The cause for the establishment of all of these posts was the increased travel and freighting carried over this route during the great rush of emigrants and gold seekers to the Rocky Mountains and on to California.  It was necessary for these posts to be built at convenient distances so that the freighters and emigrants could purchase their supplies.  These posts were at first some distance apart and were soon increased in number until it was only about ten to twelve miles distance between stations, the larger staions had multiple trading posts.
Mail and stage lines were established along the routes.
In 1861, Edward Creighton, of Omaha, completed his telegraph line.  For many years, until the completion of the Union Pacific Railroad, the entire route had a constant stream of travel pouring up this valley.
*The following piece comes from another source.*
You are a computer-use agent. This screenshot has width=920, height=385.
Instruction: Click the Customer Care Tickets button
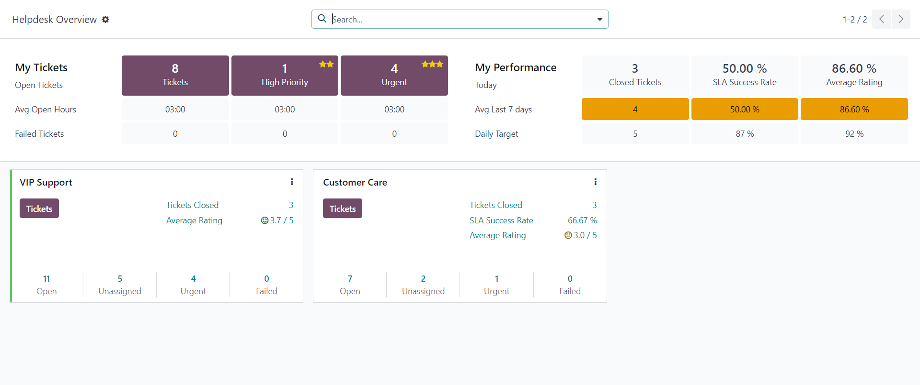(343, 208)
It was not uncommon to have hundreds, maybe a thousand wagons pass on a single day.
In June of 1861, the first white child was born in the county.  His name is William H. McDonald, he now lives with his parents at North Platte.

What is now known as Lincoln County was first organized as a county under the Territorial government of Nebraska, in 1860.
Cottonwood Springs was made the county seat.
The following officers were elected:
J. P. Boyer, J. C. Gillman and J. A. Morrow – Commissioners
Charles McDonald – Judge
W. M. Hinman – Treasurer
Instead of being called Lincoln, the county was called Shorter.  Nothing more important than the organization was done because the only officers that ever took the trouble to qualify for their respective offices were J. A. Morrow and Charles McDonald.
In 1866, steps were taken to reorganize old Shorter County, since the first organization had no effect so far as the government of the county was concerned.  The officers elected in 1860 having failed, with two or three exceptions, to qualify, and no other election having been held, the organization of the county was practically of no effect.
On September 3, 1866, a meeting was held and arrangement made to re-organize Shorter county under the name of Lincoln, in accordance with the Territorial laws of Nebraska, as this was before Nebraska became a state.
An election was called for the following October.  The early records are so incomplete that it is impossible to give the names of all the officers elected at this time.
A partial list was:
J. C. Gillman, W. M. Hinman and J. A. Marow – Commissioners
S. D. Fitchie – Judge
William Baker – Sheriff
Charles McDonald – Clerk
The county seat remained Cottonwood Springs.

The county was officially organized in 1866 and the name was changed to honor President Abraham Lincoln, who had been assassinated the previous year. The county’s boundaries would be redefined again in 1871 to reflect its present dimensions.